An auditor appointed for a special purpose engagement must submit, within three months of the date of the notice commissioning the report, an auditor’s report simultaneously to APRA and to the Board, unless otherwise determined by APRA.
An auditor must modify the report referred to in paragraph 26 for breaches relating to the matters upon which the auditor is required to report which, in the auditor’s professional opinion, are material. In forming an opinion as to whether a breach is material, the auditor must refer to relevant AUASB standards and guidance.

Adjustments and exclusions

APRA may adjust or exclude a specific requirement in this Prudential Standard in relation to:
a particular RSE licensee of an RSE;
a particular connected entity of an RSE licensee of an RSE;
specified RSE licensees of RSEs; or
specified connected entities of RSE licensees of RSEs.

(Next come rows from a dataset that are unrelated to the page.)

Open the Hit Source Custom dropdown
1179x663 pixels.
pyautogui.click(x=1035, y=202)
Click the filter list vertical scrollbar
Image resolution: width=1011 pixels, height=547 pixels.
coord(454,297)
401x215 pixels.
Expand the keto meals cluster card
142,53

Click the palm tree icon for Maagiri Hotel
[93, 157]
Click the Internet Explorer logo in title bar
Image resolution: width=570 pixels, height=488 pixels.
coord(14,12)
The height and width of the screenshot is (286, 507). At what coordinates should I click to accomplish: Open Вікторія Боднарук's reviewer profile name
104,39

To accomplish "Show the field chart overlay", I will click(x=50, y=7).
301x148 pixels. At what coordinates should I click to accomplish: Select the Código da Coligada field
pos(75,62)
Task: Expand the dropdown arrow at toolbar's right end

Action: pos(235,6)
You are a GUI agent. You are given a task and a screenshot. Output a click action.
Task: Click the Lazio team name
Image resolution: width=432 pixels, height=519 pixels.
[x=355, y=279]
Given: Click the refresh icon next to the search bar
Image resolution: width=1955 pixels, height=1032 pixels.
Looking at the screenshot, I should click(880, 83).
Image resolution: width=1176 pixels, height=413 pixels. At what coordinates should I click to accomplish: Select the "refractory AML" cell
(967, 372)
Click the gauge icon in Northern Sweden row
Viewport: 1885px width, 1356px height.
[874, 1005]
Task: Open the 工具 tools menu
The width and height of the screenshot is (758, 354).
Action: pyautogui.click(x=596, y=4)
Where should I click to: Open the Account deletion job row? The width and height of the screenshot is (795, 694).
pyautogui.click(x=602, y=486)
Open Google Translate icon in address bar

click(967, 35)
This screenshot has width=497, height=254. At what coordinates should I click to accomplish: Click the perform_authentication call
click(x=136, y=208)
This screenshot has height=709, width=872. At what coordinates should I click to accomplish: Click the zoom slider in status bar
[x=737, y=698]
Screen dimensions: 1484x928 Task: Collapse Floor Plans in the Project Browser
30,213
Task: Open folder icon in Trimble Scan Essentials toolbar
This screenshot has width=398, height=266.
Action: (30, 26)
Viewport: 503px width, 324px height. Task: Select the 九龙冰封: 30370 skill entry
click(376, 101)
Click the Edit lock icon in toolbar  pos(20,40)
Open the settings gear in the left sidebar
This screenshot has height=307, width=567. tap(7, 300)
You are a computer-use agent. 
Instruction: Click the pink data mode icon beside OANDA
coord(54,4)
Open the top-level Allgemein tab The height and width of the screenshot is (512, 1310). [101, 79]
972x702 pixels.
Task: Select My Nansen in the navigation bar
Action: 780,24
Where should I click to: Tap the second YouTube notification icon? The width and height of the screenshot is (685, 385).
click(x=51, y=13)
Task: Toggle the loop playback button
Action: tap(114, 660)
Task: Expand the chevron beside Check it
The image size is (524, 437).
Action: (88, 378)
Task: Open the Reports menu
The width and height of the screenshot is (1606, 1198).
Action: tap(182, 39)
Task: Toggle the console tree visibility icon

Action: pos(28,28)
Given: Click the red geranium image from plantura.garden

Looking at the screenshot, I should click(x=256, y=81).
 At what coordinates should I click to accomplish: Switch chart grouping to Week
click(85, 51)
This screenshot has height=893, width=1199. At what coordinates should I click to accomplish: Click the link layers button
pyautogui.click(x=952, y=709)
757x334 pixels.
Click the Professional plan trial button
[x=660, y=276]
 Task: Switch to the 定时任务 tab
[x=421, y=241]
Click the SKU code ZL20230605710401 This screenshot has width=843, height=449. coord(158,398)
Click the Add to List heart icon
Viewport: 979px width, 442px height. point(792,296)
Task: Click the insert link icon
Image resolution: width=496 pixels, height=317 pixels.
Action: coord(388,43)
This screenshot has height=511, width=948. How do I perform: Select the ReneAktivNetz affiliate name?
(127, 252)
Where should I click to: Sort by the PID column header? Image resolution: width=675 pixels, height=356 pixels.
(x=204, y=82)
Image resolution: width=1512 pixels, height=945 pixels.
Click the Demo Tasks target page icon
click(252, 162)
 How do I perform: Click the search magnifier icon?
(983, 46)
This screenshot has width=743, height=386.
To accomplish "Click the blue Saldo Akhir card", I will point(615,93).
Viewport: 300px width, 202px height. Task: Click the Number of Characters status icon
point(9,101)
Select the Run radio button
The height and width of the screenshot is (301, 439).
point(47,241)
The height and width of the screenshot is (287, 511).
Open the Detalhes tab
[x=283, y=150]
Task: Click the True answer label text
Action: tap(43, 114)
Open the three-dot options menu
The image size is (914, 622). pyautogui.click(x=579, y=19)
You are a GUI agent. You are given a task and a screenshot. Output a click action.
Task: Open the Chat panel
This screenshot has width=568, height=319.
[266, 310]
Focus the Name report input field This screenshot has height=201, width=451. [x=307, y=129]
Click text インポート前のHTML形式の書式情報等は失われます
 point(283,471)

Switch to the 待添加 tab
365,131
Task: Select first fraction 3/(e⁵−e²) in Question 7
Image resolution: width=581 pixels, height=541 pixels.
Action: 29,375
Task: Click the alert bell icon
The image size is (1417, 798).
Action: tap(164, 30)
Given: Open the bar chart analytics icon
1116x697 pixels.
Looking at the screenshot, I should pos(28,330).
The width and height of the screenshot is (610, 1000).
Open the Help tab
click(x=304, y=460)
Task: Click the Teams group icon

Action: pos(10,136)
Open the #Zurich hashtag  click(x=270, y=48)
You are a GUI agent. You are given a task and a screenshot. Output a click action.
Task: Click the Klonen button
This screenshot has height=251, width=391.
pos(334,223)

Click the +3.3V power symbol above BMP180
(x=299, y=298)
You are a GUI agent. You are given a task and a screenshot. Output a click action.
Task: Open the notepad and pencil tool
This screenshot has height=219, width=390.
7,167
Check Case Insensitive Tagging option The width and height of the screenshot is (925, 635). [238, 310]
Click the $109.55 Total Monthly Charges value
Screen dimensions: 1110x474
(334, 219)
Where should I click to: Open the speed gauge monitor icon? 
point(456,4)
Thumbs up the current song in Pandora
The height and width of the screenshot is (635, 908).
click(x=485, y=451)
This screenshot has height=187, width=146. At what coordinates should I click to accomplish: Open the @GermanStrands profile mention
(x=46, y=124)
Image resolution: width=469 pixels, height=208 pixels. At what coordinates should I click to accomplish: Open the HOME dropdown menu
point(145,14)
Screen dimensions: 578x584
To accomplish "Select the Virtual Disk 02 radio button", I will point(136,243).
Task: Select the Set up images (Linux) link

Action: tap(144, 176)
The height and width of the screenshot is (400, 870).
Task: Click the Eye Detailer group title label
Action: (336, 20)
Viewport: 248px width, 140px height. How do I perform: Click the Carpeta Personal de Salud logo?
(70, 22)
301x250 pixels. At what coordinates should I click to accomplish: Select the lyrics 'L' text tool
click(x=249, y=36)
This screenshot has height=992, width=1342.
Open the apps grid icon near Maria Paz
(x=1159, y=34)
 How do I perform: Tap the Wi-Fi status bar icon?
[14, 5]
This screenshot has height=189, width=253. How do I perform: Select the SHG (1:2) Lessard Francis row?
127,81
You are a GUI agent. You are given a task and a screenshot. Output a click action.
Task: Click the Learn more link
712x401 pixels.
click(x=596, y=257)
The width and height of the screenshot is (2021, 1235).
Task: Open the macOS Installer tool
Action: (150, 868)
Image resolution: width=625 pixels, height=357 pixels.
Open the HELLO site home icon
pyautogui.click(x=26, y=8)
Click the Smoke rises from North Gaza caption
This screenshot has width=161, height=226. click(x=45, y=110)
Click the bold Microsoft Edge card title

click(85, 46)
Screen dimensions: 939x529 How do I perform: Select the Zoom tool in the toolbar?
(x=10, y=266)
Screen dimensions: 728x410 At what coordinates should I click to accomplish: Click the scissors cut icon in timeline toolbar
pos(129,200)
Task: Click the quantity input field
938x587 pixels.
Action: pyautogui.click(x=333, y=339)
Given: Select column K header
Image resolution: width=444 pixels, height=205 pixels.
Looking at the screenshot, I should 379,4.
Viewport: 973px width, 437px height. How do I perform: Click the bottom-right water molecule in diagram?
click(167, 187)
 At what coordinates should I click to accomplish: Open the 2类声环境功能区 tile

Previous exercise of discretion

An RSE licensee must contact APRA if it seeks to place reliance, for the purposes of complying with this Prudential Standard, on a previous exercise of discretion by APRA under a previous version of this Prudential Standard.

Attachment A - Content of auditor’s report: annual information required under reporting standards made by APRA

For the purposes of paragraph 19(a)(ii) and 19(b)(i) of this Prudential Standard, the auditor’s report must address the annual information in the following reporting standards on the basis specified below in relation to each listed reporting standard:
[12]
If a reporting standard has been revoked prior to or during a year of income, the RSE auditor’s report for that year of income does not need to address the annual information required by that reporting standard.
Reporting Standard
Level of assurance
Reporting Standard SRS 114.1 Operational Risk Financial Requirement
Reasonable
Reporting Standard SRS 320.0 Statement of Financial Position
Reasonable
Reporting Standard SRS 330.0 Statement of Financial Performance
Reasonable
Reporting Standard SRS 533.0 Asset Allocation (in respect of MySuper investment options only)
Limited
Reporting Standard SRS 550.0 Asset Allocation (Table 1, columns 1-5 and 9-12 of Reporting Form SRF 550.1 Investments and Currency Exposure only)
Reasonable
Reporting Standard SRS 602.0 Wind-up 
Reasonable
Reporting Standard SRS 702.0 Investment Performance (in respect of MySuper investment options only)
Limited
Reporting Standard SRS 706.0 Fees and Costs Disclosed (in respect of MySuper investment options only)
Limited
Reporting Standard SRS 800.0 Financial Statements 
Reasonable
Reporting Standard SRS 801.0 Investments and Investment Flows
Reasonable
[13]
Applies only to RSEs that have wound up.
[14]
Applies only to small APRA funds and single member approved deposit funds.
[15]
Applies only to small APRA funds and single member approved deposit funds.